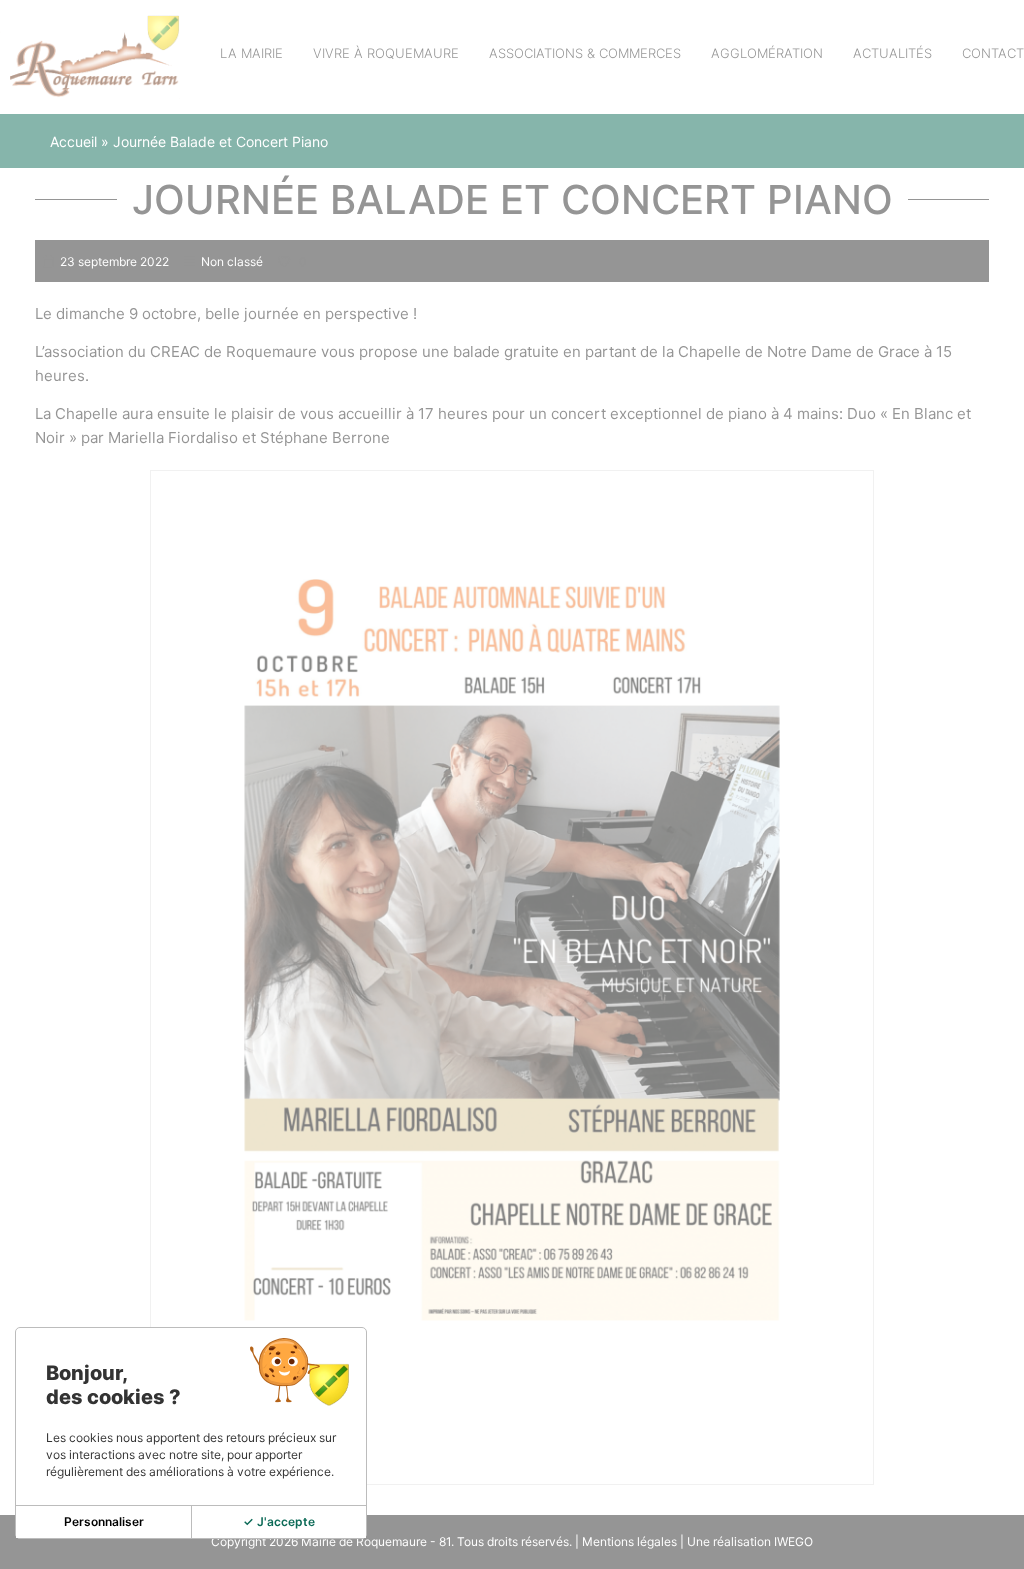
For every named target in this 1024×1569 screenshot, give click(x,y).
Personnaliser (104, 1521)
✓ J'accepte (279, 1521)
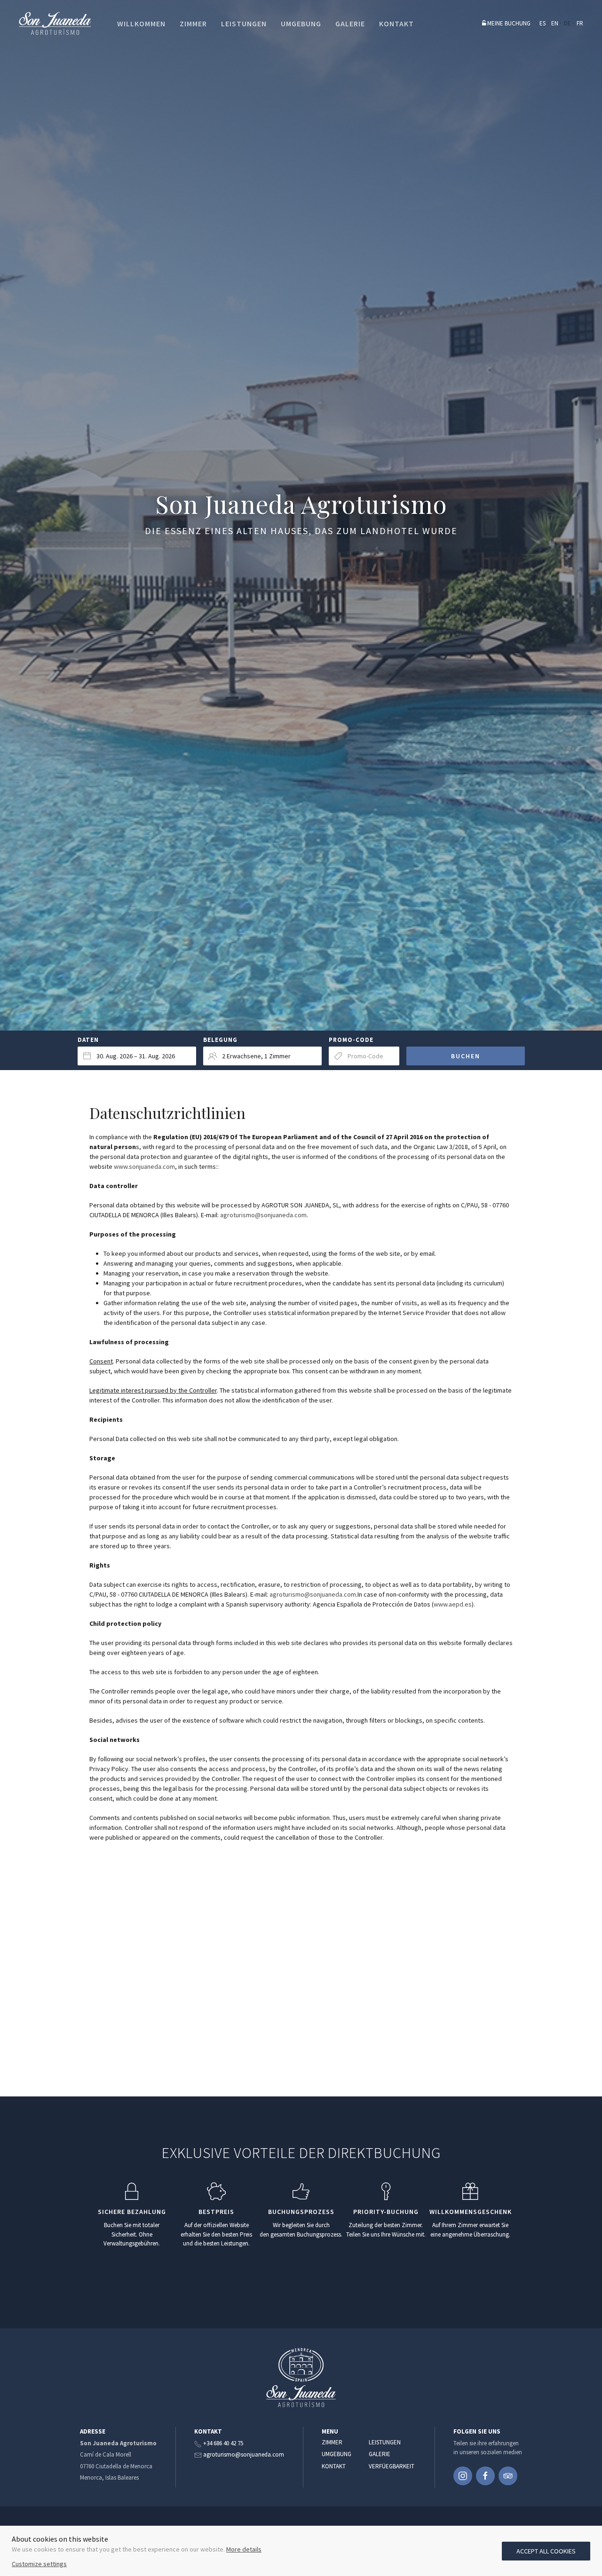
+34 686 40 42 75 (223, 2443)
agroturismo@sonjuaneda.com (263, 1215)
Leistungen (385, 2442)
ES (542, 23)
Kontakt (334, 2466)
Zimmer (332, 2442)
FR (580, 23)
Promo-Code (351, 1040)
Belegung (220, 1040)
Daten (88, 1040)
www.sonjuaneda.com (144, 1166)
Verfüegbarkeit (390, 2466)
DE (567, 23)
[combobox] (137, 1056)
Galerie (379, 2454)
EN (554, 23)
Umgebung (336, 2454)
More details (243, 2549)
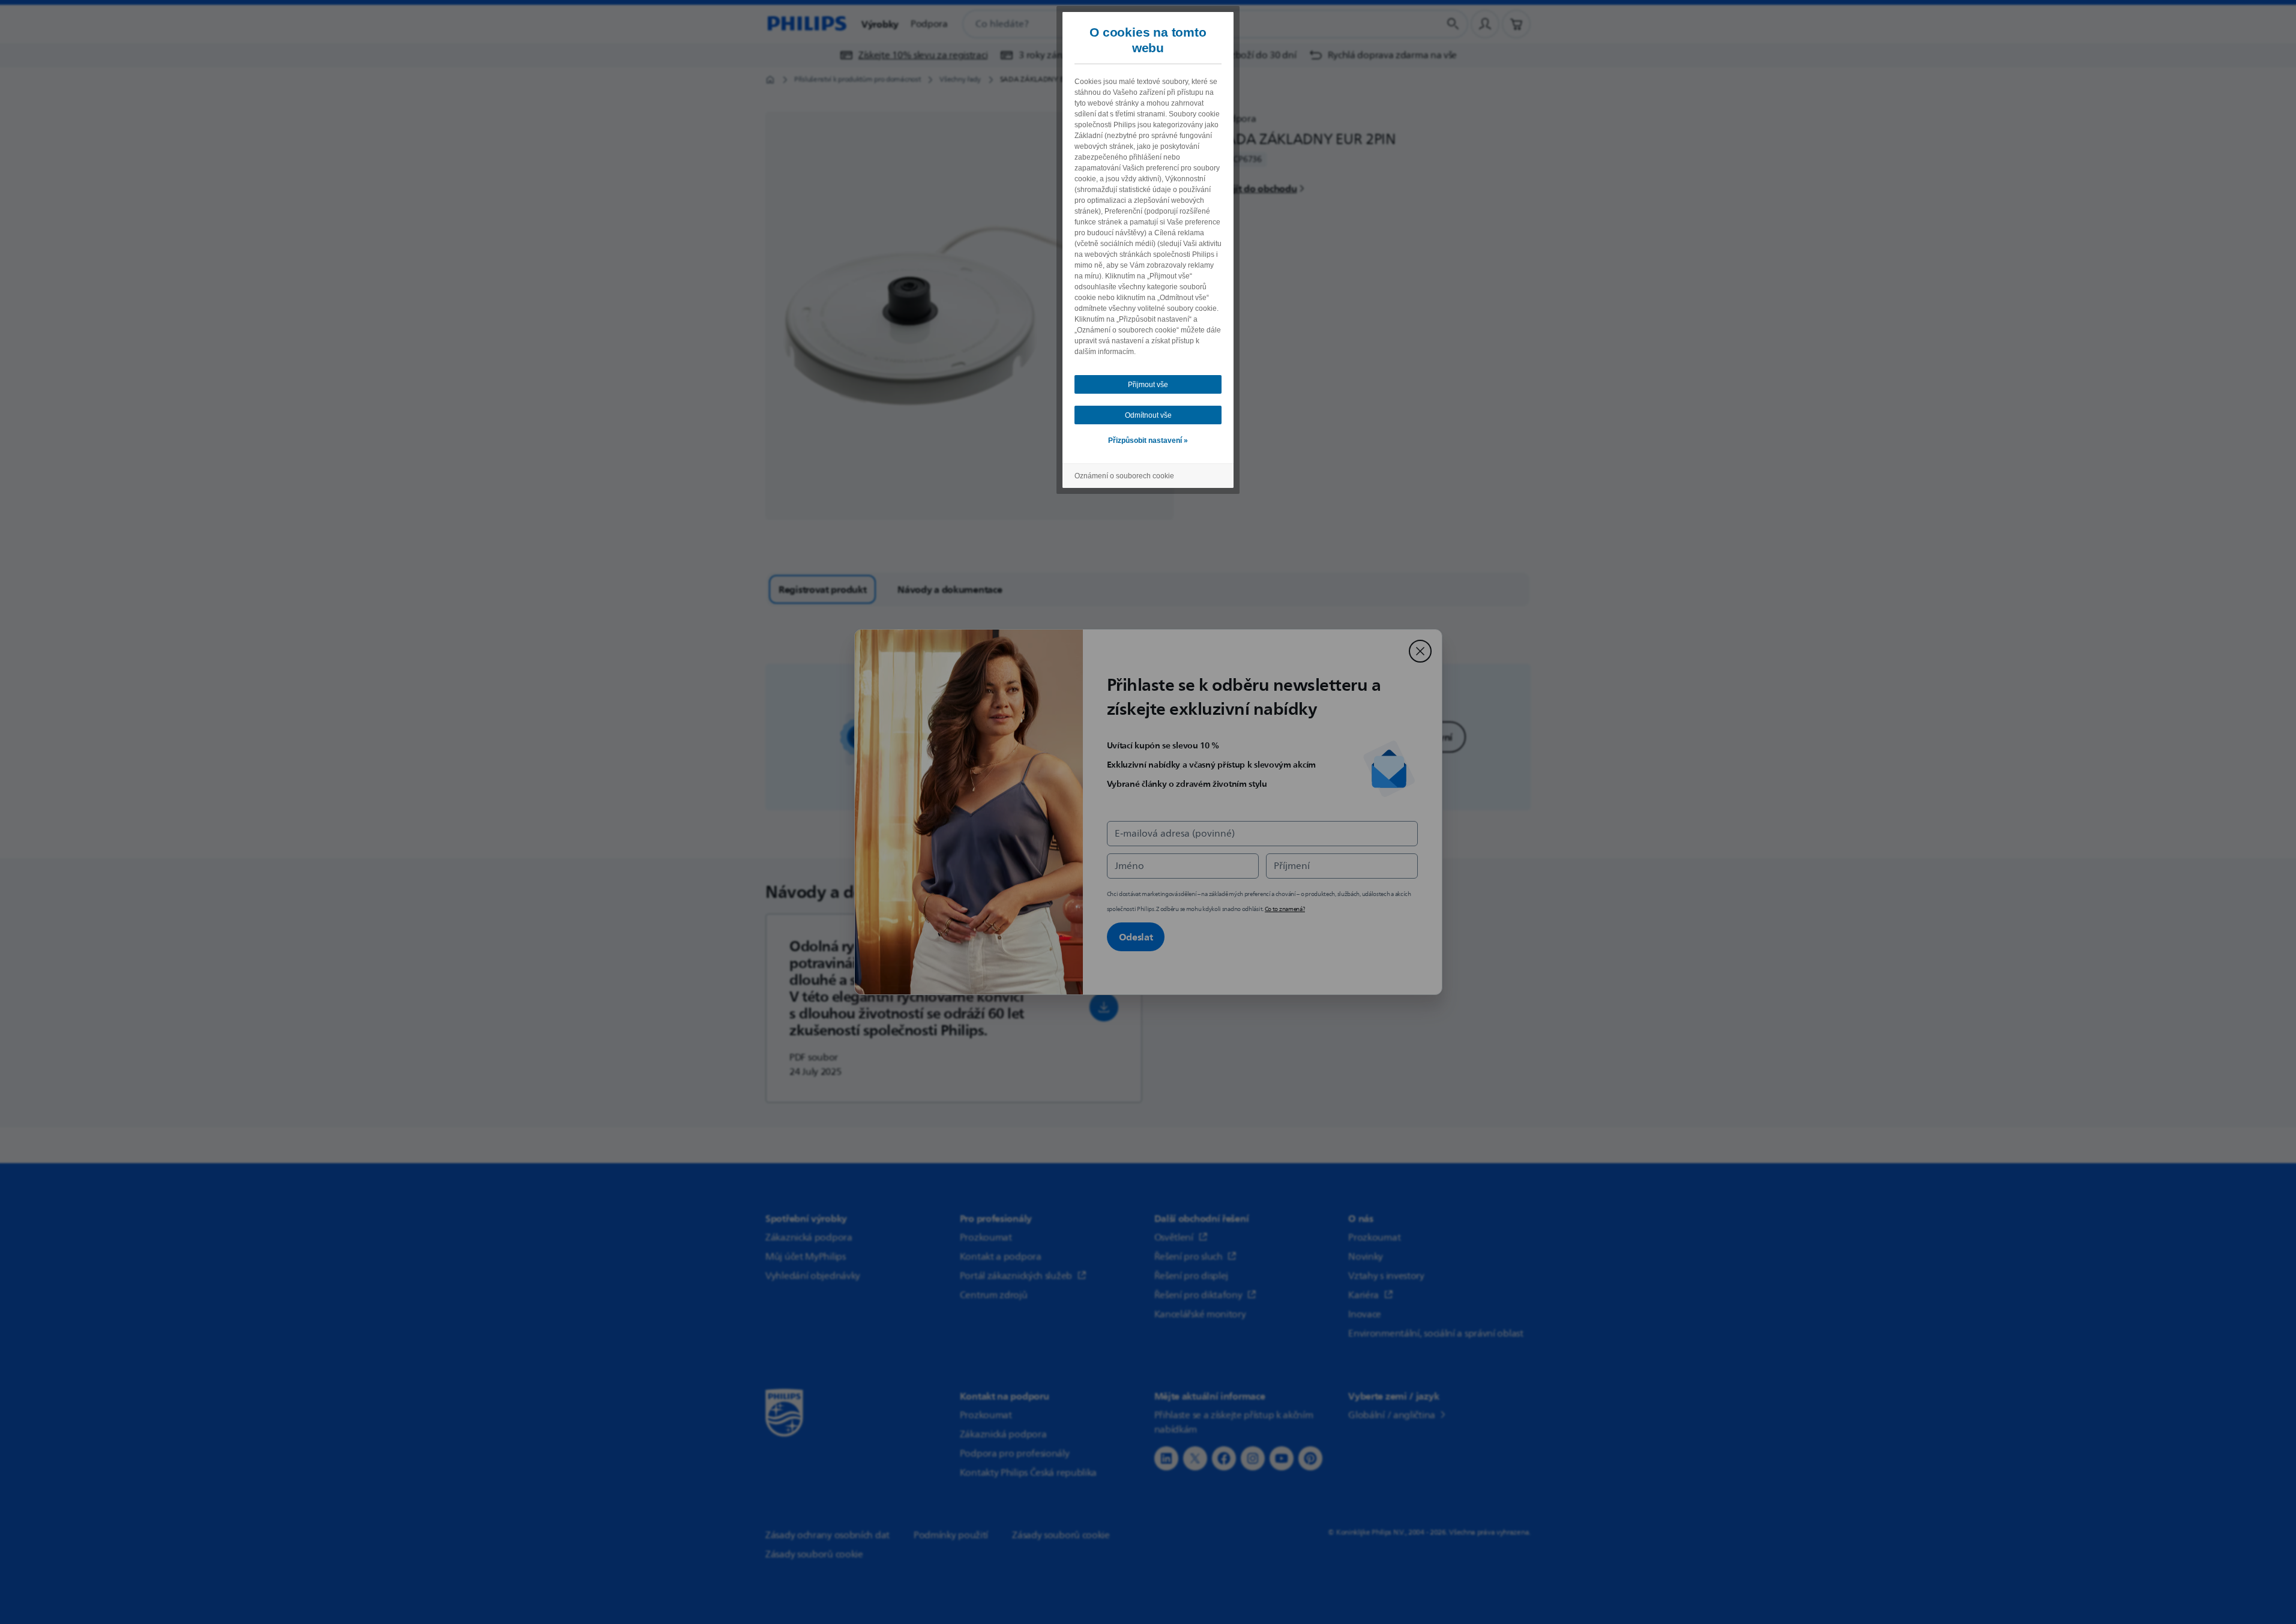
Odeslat (1136, 936)
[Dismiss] (1420, 651)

---

**Your task**.
Print out all the material word for word but exclude any images.

**Response for this exercise**.
For every named target in this 1024×1569 screenshot, give click(x,y).
Personnaliser (104, 1521)
✓ J'accepte (279, 1521)
+34 686 40 42 75 (223, 2443)
agroturismo@sonjuaneda.com (263, 1215)
Leistungen (385, 2442)
ES (542, 23)
Kontakt (334, 2466)
Zimmer (332, 2442)
FR (580, 23)
Promo-Code (351, 1040)
Belegung (220, 1040)
Daten (88, 1040)
www.sonjuaneda.com (144, 1166)
Verfüegbarkeit (390, 2466)
DE (567, 23)
[combobox] (137, 1056)
Galerie (379, 2454)
EN (554, 23)
Umgebung (336, 2454)
More details (243, 2549)
Odeslat (1136, 936)
[Dismiss] (1420, 651)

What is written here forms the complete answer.